== 提示文

伝統工芸とネット動画、双方の価値を最大化する
福岡発ベンチャー ニューワールドの挑戦
ニューワールド株式会社

染織品、陶磁器、漆器、木工・竹工品、金工品――。代々受け継がれ、熟練した技でつくられる伝統工芸品。日本の高品質なモノ作り技術だが、インターネットでの販売が難しく、グローバル市場で勝負できていない課題がある。それを解決すべく、ブランディングとマーケティングを担うことで、世界に発信し広めようとしているのが、ニューワールド株式会社だ。各地の伝統工芸産地が直面している後継者問題にも一石を投じる可能性がある事業について、代表の井手康博氏にお話を伺った。

====
== 行の抜粋

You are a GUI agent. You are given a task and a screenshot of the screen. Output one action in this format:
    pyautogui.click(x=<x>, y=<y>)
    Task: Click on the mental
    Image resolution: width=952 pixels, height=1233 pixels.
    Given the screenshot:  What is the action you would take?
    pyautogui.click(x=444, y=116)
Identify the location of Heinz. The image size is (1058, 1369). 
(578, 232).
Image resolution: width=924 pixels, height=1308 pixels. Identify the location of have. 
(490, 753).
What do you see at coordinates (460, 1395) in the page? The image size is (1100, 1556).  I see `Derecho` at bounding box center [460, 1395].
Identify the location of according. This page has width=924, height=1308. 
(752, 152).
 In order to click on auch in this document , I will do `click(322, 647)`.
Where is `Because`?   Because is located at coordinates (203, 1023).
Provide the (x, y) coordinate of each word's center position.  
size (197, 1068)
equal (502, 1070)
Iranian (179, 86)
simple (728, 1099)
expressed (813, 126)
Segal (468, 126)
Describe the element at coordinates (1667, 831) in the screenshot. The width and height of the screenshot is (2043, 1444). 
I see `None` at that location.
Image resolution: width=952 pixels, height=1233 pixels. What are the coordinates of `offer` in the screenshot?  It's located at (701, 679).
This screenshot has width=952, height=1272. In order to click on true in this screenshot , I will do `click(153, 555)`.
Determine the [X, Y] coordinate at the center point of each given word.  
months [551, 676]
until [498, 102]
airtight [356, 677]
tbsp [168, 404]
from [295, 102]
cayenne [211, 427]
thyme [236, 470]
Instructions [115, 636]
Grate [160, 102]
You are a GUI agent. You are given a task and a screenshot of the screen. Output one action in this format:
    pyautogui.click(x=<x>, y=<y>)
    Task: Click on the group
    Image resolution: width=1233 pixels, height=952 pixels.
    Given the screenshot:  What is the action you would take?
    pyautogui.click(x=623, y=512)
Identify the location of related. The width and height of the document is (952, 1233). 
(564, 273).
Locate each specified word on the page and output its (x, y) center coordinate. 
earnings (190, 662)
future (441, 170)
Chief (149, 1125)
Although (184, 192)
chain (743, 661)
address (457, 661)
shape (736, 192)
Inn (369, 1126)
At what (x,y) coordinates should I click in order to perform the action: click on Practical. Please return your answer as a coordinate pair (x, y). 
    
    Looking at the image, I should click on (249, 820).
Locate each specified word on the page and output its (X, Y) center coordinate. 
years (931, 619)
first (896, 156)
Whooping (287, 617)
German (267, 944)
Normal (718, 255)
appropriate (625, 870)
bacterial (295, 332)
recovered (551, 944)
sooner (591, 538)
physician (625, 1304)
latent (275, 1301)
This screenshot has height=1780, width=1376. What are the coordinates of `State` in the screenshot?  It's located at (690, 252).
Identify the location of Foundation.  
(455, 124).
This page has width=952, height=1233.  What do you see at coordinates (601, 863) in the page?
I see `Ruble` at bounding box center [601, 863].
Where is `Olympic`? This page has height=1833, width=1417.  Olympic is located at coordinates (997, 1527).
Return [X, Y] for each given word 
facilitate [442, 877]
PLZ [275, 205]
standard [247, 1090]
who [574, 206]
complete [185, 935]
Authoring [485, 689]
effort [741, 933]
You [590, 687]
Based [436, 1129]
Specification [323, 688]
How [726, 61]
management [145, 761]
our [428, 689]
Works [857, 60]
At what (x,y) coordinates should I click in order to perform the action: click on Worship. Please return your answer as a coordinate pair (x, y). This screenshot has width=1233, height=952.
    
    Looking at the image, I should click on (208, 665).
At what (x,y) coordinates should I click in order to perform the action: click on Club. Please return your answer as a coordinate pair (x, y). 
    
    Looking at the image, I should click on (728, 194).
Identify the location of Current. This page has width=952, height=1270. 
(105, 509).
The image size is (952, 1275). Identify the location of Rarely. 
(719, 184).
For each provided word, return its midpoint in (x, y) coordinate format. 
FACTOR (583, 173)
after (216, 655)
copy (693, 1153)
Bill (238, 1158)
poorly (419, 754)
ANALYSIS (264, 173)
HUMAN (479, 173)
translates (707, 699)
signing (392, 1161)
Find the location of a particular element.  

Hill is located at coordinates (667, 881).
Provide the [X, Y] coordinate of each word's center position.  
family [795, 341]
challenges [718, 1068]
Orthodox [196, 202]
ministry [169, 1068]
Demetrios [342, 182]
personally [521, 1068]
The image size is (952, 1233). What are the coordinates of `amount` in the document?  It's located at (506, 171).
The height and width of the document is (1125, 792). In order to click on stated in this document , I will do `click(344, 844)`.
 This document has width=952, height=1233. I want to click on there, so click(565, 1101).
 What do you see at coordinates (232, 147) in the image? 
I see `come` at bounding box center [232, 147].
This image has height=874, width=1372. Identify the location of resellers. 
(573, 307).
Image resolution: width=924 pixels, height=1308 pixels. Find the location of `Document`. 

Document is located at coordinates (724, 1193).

====

== 課題一覧 ==
#1 提示文によると、ニューワールド株式会社の代表は誰ですか。
#2 次の(a)〜(c)が提示文の内容と合っているかを、それぞれ「はい」か「いいえ」で答え、判断の決め手となる提示文の語句をそのまま引用してください。
(a) ニューワールドは福岡発のベンチャーである。
(b) 伝統工芸品はインターネットでの販売が容易である。
(c) 伝統工芸品はグローバル市場で勝負できている。

== 番号別の解答 ==
#1 井手康博氏です。

#2
(a) はい。「福岡発ベンチャー ニューワールドの挑戦」
(b) いいえ。「インターネットでの販売が難しく」
(c) いいえ。「グローバル市場で勝負できていない課題がある」